Foreign Property Ownership in Vietnam: Laws, Costs & Common Mistakes
What foreigners can and can't own in Vietnam, how leasehold really works in practice, the taxes involved, and the mistakes that catch most buyers off guard.
Land in Vietnam is owned by the state. That single fact shapes every rule below — so before you sign anything, understand what foreign ownership actually means here.
Ownership limits
- Max 30% of units in a building can be foreign-owned
- In landed housing projects: max 10%
This prevents foreign dominance in developments.
Leasehold vs ownership explained
Foreign ownership is technically leasehold, but:
- You can sell it
- You can rent it
- You can pass it on
In practice, it behaves similarly to ownership in many countries.
Taxes and costs
Typical costs include:
- VAT (~10%)
- Maintenance fees
- Notary/legal fees
Rental income is also taxed (relatively low compared to Western countries).

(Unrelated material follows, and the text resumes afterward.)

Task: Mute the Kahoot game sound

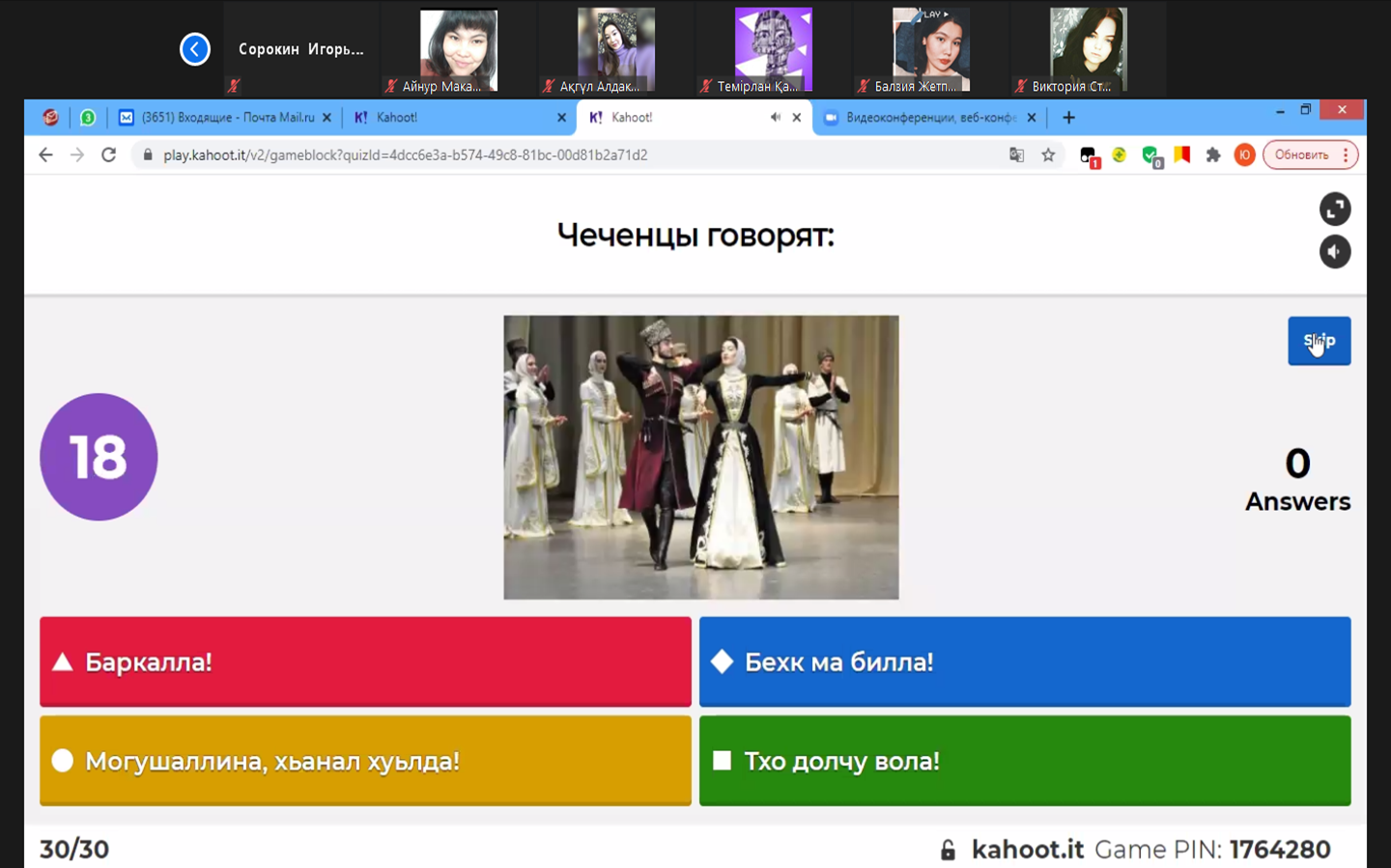Action: pyautogui.click(x=1334, y=252)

Step-by-step legal process
- Choose approved development
- Sign reservation agreement
- Pay deposit
- Complete contract
- Register ownership
Common mistakes foreigners make
- Buying into projects without foreign quota
- Not verifying developer
- Confusing condotel vs residential ownership
Is it safe to buy property in Vietnam?
Yes—if done correctly.
Vietnam's market is regulated, but less transparent than Western markets.
That means your edge comes from working with the right people.
Final verdict
Vietnam is one of the few remaining undervalued property markets in Asia, especially compared to Thailand or Singapore.
But it rewards informed buyers—and punishes careless ones.